◆ Problem details: A faithful transcription of all the data, images excluded, is the required answer.

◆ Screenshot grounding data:
"""

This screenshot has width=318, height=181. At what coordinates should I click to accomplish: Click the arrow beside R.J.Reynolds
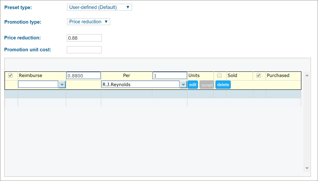(183, 85)
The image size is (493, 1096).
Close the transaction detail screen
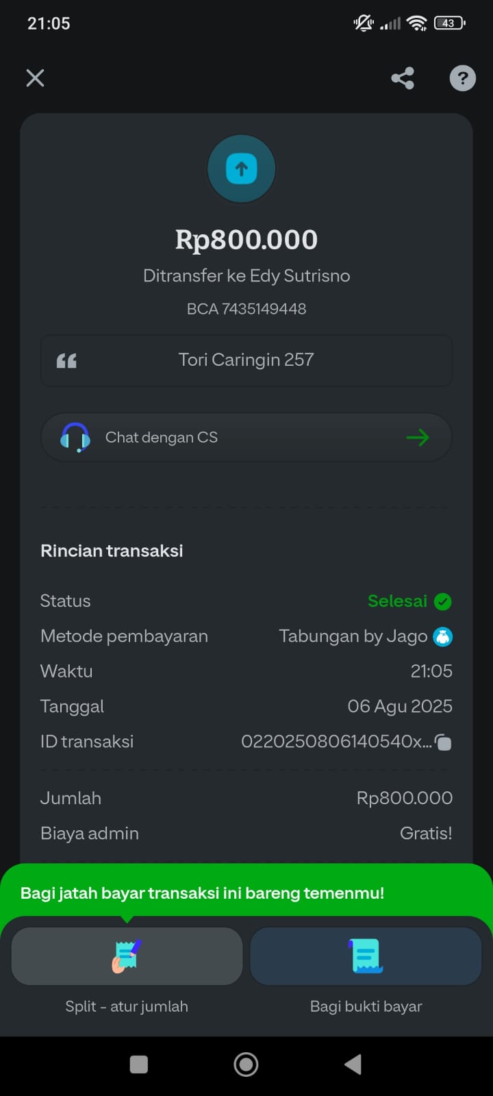[x=35, y=78]
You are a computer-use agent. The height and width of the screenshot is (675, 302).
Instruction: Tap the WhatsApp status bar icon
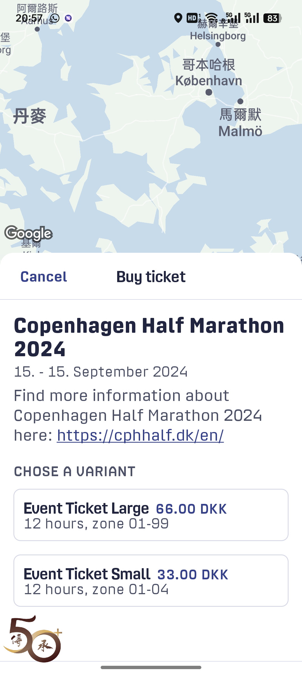pyautogui.click(x=55, y=18)
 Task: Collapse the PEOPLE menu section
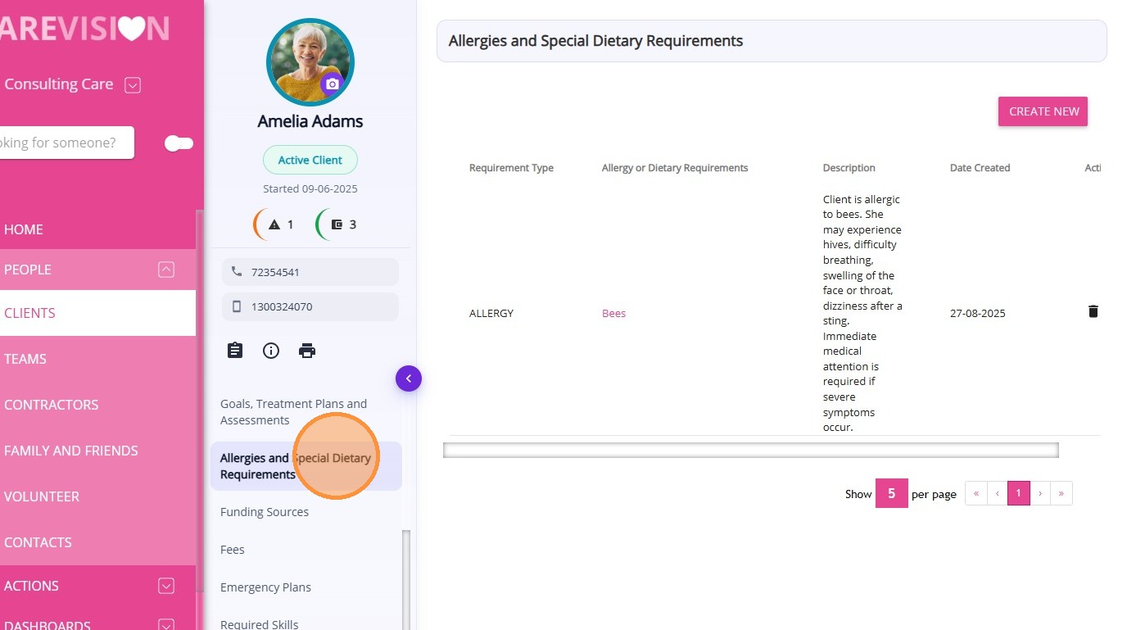(166, 270)
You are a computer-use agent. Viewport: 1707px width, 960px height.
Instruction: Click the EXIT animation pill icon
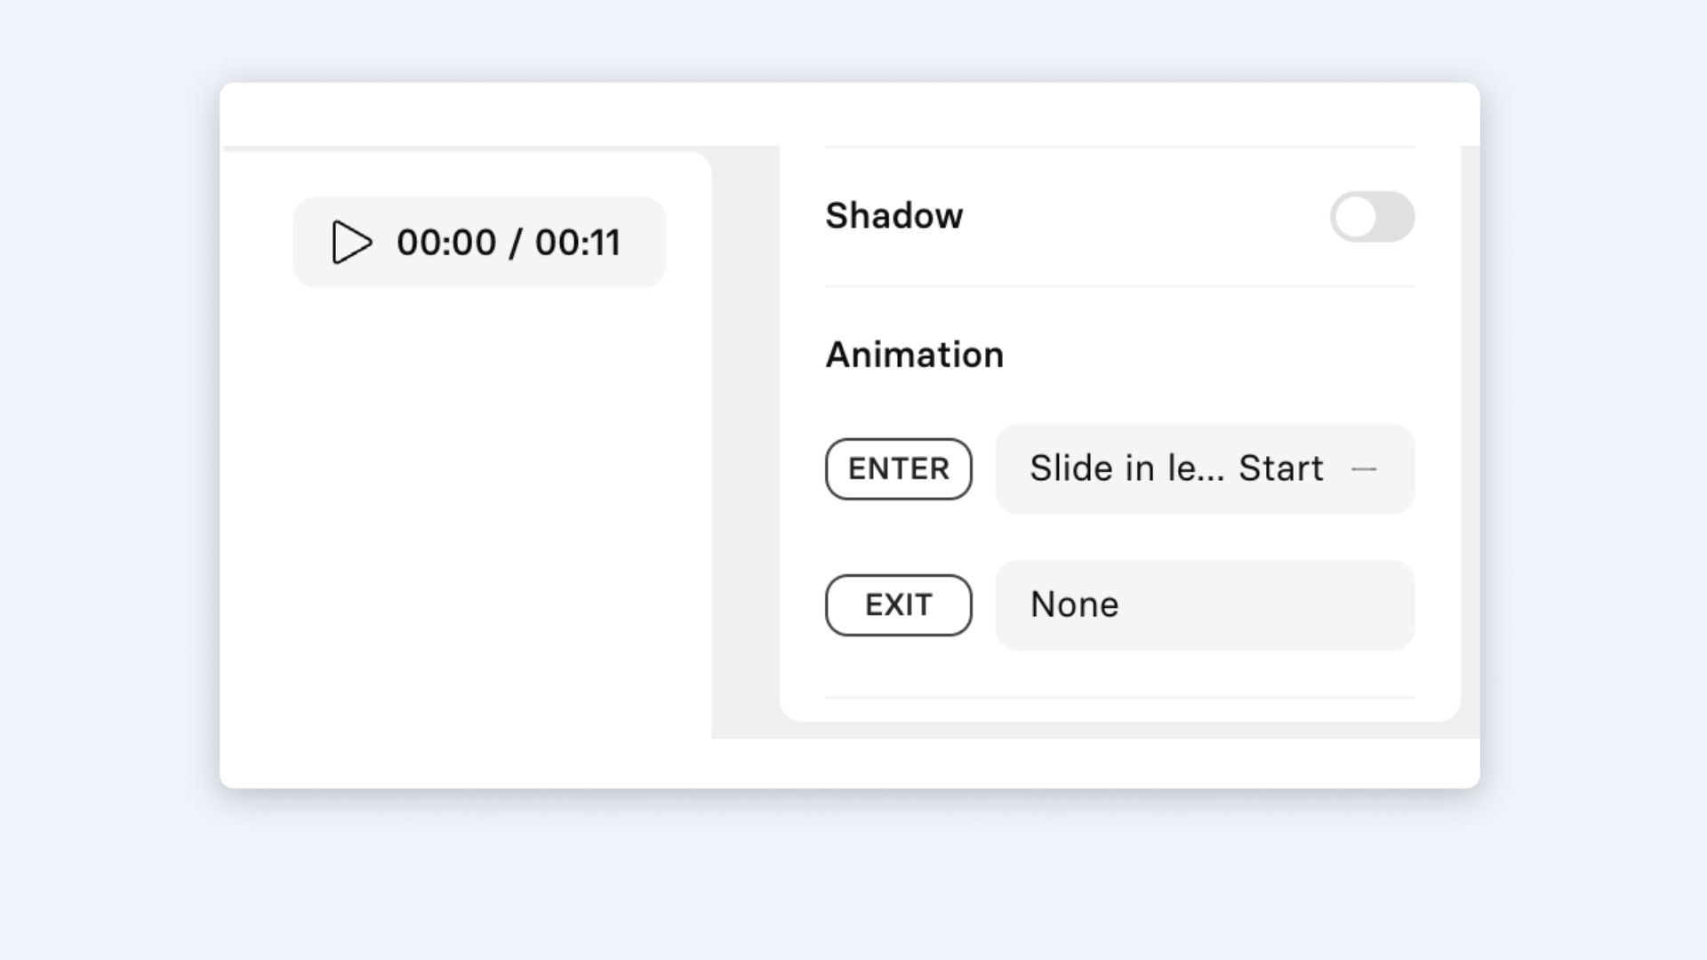coord(898,605)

"""

◆ Result for this exercise:
This screenshot has width=318, height=181. At what coordinates should I click to accomplish: Click the arrow beside R.J.Reynolds
(183, 85)
The image size is (493, 1096).
Close the transaction detail screen
[x=35, y=78]
You are a computer-use agent. The height and width of the screenshot is (675, 302).
Instruction: Tap the WhatsApp status bar icon
pyautogui.click(x=55, y=18)
 Task: Collapse the PEOPLE menu section
(166, 270)
You are a computer-use agent. Viewport: 1707px width, 960px height.
Instruction: Click the EXIT animation pill icon
coord(898,605)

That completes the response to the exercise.